Alpha‐fetoprotein: A new member of intracellular signal molecules in regulation of the PI3K/AKT signaling in human hepatoma cell lines

Despite its well‐defined role as a serum growth factor during fetal liver development and hepatic oncogenesis, the biological significance of cytoplasmic alpha‐fetoprotein (AFP) remains incompletely understood. Here, we provide evidence to illustrate that cytoplasmic AFP may function as a regulator in the phosphatidylinositol 3‐kinase (PI3K)/AKT pathway in human hepatocellular carcinoma cells.
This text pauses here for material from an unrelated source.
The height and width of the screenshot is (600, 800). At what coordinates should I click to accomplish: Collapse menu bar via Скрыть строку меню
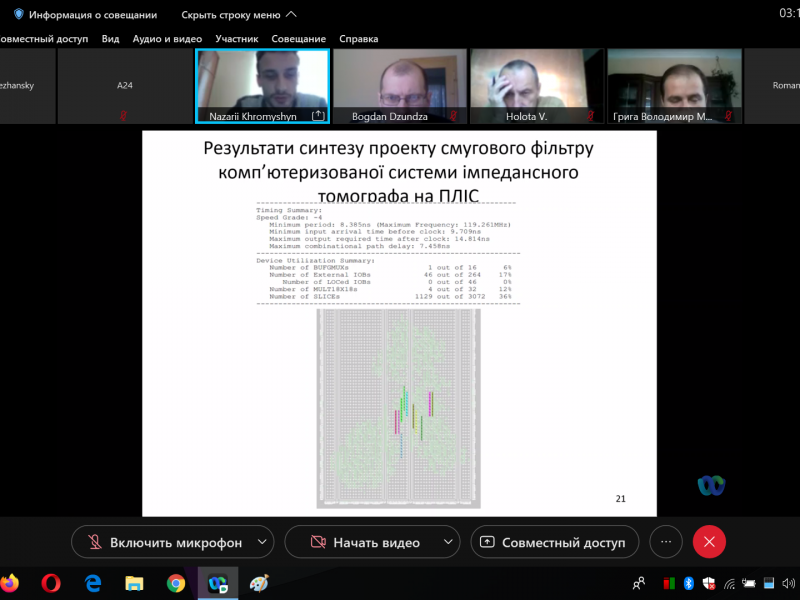coord(238,15)
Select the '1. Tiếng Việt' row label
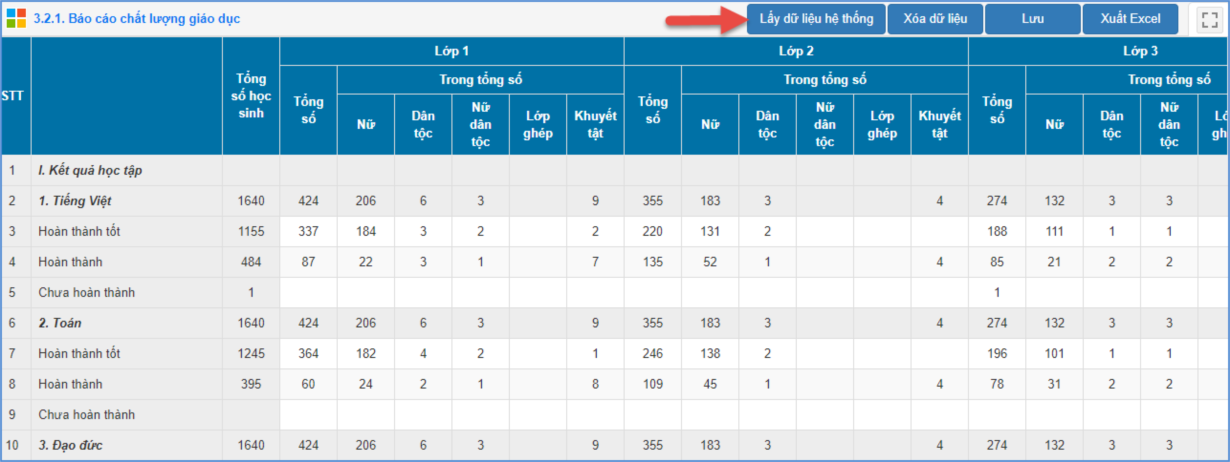Image resolution: width=1230 pixels, height=462 pixels. (75, 201)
The results demonstrated colocalization and interaction of AFP and phosphatase and tensin homolog deleted on chromosome 10 (PTEN) in the cytoplasm of AFP‐producing Bel 7402 and HepG2 cells, with an interaction distance of 12.6 ± 2.7 Å as determined with the fluorescence resonance energy transfer technique. Knockdown of AFP mRNA or inhibition of AFP expression by all trans ‐retinoic acid resulted in enhancement of the PTEN level with a synchronous decrease in phosphorylated AKT. Transfection of the afp gene into HLE cells (originally AFP negative) led to a significant activation of AKT signaling. The inhibition of PI3K signaling by LY 294002 was simultaneously reversed by transfection, accompanied by diminution of all trans ‐retinoic acid‐induced upregulation of PTEN and enhancement of cell growth. In conclusion, these results demonstrate that cytoplasmic AFP is involved in regulation of hepatocellular growth and tumorigenesis.